Cory MacLauchlin, "Butterfly in the Typewriter: The Tragic Life of John Kennedy Toole and the Remarkable Story of A Confederacy of Dunces" (Da Capo, 2012)

Summary

If you've spent any time in New Orleans, you can appreciate the challenge of putting the city's joie de vivre into words.However, as a New Orleans native, John Kennedy Toole was steeped in the traditions and flavor of his hometown and, therefore, uniquely qualified to write about it. His novel, A Confederacy of Dunces, is considered one of the best ever written about New Orleans. As Cory MacLauchlin writes in his new biography, Butterfly in the Typewriter: The Tragic Life of John Kennedy Toole and the Remarkable Story of A Confederacy of Dunces (Da Capo Press, 2012) "Toole selected, merged, refined, and wove characters together with all the absurdities that form the human condition. And there on the once blank sheet of paper in his private room in Puerto Rico emerged the city he had known all his life, his New Orleans." MacLauchlin's task is comparably challenging.
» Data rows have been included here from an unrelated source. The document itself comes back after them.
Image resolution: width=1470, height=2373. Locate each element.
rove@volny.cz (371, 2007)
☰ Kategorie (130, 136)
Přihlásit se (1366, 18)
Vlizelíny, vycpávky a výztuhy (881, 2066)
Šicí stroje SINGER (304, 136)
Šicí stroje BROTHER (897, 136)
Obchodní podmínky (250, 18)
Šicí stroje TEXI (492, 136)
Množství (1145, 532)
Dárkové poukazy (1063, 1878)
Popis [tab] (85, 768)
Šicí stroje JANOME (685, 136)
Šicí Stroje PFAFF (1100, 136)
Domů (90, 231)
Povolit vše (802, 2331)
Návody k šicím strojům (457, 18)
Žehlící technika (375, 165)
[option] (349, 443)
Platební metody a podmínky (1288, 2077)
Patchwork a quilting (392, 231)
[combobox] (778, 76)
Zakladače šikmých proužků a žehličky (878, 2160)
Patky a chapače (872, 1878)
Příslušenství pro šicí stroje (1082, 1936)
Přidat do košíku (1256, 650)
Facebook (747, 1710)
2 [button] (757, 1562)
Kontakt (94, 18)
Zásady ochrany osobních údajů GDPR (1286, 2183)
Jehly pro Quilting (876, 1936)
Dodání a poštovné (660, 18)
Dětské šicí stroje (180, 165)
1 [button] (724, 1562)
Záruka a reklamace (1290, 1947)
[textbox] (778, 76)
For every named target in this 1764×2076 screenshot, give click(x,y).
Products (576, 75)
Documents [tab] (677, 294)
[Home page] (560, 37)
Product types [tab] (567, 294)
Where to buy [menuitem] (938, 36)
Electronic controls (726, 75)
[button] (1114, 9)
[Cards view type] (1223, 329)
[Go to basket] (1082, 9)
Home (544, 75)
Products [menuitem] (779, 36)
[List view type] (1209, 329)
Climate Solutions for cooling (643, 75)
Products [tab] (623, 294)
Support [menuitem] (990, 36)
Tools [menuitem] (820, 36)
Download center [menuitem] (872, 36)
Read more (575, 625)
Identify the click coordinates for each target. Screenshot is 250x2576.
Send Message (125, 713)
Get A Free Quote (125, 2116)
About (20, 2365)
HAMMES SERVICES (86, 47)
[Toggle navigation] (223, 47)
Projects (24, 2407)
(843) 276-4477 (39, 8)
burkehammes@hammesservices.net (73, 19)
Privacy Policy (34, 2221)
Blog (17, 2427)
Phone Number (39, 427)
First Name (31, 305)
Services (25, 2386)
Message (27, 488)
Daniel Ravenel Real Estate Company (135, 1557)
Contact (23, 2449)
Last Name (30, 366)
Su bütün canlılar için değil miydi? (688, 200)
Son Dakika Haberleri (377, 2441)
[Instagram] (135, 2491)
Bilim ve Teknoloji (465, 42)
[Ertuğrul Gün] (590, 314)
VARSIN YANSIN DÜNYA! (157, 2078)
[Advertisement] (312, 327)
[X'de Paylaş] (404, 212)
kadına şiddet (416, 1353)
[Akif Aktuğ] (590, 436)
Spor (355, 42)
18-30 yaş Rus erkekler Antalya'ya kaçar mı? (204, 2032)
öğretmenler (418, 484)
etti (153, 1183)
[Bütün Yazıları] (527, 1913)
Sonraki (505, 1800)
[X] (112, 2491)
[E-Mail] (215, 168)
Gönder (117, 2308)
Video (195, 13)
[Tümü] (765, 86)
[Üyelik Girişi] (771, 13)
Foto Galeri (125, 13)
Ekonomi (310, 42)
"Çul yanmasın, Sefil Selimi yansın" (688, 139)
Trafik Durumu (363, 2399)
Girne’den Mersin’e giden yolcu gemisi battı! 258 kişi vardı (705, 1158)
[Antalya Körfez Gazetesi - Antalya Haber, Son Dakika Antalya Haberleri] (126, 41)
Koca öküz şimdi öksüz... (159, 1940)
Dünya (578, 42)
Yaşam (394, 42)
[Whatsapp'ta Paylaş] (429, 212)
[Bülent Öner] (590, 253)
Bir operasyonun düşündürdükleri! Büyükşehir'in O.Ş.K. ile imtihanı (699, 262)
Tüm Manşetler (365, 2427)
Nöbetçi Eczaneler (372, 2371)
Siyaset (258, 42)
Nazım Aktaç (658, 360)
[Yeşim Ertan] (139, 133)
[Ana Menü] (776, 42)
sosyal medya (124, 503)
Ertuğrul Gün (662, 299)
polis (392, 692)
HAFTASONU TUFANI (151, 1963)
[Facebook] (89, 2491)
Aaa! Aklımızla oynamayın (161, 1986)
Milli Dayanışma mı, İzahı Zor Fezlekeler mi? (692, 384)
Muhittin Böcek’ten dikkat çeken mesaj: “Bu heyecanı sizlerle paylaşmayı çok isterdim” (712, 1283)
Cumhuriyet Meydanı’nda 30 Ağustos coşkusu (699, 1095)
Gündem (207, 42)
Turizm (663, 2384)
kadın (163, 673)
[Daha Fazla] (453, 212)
He's got an academic struggling to be a writer, a writer struggling to get published, and a man struggling to survive... and that's just John Kennedy Toole! But MacLauchlin pulls it off. Deftly avoiding the problems that sometimes plague literary biography, Butterfly in the Typewriter is tightly written and populated with such memorable characters that it's of interest even if one is unfamiliar with Toole's work. Perhaps most impressive is the author's unwillingness to dabble in speculation, a reticence that is increasingly rare and, as a biographer, sometimes taxing to maintain. As MacLauchlin writes: "In my pursuit to understand Toole, I neither aimed to diagnose him, nor cast him in the mold of tortured artist [...] I have sought to understand Toole on his own terms [...] to compose a biographical narrative in which Toole would recognize himself if he were alive to read it."